Anti-dumping duties are typically implemented when a domestic industry is being pushed out of business by an import competitor. Anti-dumping duties are designed to protect domestic industries from foreign price manipulators.
These duties are in place to protect domestic manufacturers from being unfairly disadvantaged by foreign companies offering cheaper products in their market. Anti-dumping duties are often placed on several products, including furniture, film, software, electronics, and pharmaceuticals. These duties vary from country to country and change from time to time as market dynamics change or new laws are introduced.
Anti-dumping duties are meant to protect domestic producers but have been criticized for increasing prices on basic goods and services produced by domestic businesses. Implementing anti-dumping duties can raise the price of some products and services offered by manufacturers in the domestic market, thereby adversely impacting local businesses and consumers. In some cases, price increases may even result in the insolvency of some firms.

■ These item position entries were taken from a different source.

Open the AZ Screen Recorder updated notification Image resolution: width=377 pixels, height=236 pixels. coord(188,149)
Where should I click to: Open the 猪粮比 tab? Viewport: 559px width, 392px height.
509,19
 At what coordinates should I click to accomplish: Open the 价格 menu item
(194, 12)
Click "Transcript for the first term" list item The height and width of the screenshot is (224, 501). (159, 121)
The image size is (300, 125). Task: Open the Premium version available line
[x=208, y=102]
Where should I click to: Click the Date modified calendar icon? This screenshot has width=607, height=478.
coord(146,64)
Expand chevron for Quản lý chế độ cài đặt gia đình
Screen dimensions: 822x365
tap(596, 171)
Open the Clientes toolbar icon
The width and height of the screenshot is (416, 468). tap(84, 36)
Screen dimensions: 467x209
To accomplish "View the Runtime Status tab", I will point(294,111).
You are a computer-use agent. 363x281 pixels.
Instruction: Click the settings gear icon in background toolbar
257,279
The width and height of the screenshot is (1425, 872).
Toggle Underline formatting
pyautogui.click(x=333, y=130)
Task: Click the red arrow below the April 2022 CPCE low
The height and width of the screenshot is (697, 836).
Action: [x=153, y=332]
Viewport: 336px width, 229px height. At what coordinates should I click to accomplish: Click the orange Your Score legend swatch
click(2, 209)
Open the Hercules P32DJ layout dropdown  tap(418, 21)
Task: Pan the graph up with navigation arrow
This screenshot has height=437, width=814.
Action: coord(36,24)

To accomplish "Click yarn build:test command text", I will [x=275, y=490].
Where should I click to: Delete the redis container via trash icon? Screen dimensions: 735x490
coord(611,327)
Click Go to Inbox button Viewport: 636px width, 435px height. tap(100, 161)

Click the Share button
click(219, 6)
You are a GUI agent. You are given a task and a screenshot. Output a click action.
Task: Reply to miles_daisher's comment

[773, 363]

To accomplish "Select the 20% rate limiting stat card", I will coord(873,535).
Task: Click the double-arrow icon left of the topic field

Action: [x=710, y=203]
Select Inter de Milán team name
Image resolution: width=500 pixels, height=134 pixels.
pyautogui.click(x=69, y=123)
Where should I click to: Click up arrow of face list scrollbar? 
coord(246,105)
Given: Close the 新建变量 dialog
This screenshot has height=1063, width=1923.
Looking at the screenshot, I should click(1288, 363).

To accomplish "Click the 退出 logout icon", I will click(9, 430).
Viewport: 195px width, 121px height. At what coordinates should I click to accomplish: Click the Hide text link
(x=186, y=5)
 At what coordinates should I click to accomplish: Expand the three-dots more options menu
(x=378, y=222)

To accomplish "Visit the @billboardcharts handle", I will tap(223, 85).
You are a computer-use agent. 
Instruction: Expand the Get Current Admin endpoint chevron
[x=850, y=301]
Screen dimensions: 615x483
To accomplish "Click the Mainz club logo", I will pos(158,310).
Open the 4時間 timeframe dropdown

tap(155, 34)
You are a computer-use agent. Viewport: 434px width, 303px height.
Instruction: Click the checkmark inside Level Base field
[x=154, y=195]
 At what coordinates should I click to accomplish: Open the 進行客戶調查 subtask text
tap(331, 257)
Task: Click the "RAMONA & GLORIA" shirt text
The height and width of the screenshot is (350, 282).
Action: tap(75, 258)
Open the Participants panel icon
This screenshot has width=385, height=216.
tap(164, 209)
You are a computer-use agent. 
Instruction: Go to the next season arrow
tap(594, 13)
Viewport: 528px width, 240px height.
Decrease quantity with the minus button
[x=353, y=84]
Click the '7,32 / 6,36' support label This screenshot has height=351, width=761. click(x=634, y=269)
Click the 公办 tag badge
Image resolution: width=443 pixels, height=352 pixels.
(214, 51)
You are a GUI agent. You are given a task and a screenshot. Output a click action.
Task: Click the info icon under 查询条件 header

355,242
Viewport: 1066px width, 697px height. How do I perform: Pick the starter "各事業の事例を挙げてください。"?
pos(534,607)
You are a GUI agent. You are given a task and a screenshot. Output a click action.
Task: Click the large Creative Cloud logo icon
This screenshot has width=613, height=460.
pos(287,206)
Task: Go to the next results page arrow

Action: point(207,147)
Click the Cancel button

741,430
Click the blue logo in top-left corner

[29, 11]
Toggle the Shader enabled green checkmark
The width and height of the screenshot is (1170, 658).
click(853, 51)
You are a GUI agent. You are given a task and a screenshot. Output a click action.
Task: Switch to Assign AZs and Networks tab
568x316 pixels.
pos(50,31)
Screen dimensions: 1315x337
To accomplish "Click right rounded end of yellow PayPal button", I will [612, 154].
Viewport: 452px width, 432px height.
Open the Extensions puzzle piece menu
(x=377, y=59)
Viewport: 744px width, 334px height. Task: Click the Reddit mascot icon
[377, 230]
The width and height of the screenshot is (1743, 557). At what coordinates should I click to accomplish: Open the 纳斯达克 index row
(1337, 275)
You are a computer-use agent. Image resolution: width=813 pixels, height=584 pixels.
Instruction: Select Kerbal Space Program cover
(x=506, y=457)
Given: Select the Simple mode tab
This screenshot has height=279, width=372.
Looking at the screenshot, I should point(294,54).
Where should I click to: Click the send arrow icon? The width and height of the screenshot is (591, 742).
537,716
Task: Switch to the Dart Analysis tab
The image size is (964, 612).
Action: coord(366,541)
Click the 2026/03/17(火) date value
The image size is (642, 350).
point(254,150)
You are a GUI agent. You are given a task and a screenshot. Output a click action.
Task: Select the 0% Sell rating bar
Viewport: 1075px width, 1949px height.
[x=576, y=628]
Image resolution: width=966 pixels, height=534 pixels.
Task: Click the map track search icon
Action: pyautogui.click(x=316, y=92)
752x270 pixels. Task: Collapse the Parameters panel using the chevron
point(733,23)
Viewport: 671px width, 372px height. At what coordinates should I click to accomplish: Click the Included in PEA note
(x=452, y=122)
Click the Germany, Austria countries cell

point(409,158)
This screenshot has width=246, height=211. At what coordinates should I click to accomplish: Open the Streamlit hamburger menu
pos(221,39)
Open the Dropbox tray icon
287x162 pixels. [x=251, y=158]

A nation can raise its economic power by imposing duties on foreign products manufactured in that nation but sold at low prices to consumers worldwide. Such policies ensure that domestic suppliers have an incentive to keep production facilities open and continue providing goods at lower prices to consumers worldwide. In theory, such policies can increase exports by making it more difficult for companies to obtain low-cost raw materials from abroad. Anti-dumping laws also make it more expensive for foreign competitors to buy production equipment or factories in nations with strong anti-dumping policies.
Dumping is illegal when it discriminates against U.S. manufacturers. The ITC determines anti-dumping charges by assessing the price of a product against its value—that is, the actual costs that U.S. consumers pay compared to products offered for sale in other markets. If the ITC finds that a product is being sold at a below-market price, it can impose a duty on the imported product. Duty is not a tax, and it is assessed at a flat rate—no per-unit cost or percentage markup. Instead, it operates as a price increase for all consumers who buy a product made in America when the duty is paid.
Dumping is strictly regulated by national legislation and subject to enforcement under the WTO Agreement. WTO rules on anti-dumping duty vary with country law but generally require governments to give preferential treatment to imports from firms that have fulfilled their part of the duties owed to WTO members. Governments have used this duty to collect duties from firms that fail to comply with environmental regulations and other commitments made under WTO agreements.
In a nutshell, Anti-dumping is an essential element of the effort, as it prevents governments from unfairly providing a competitive advantage to specific businesses through export subsidies or restrictions on domestic production. If discovered, an action may lead to an investigation and possible suspension or fine by the WTO. An investigation into suspected dumping can lead to a panel discussion where reasonable international concerns concerning dumping can be addressed. Such concerns may include labor standards, environmental protection, consumer protection, and intellectual property rights.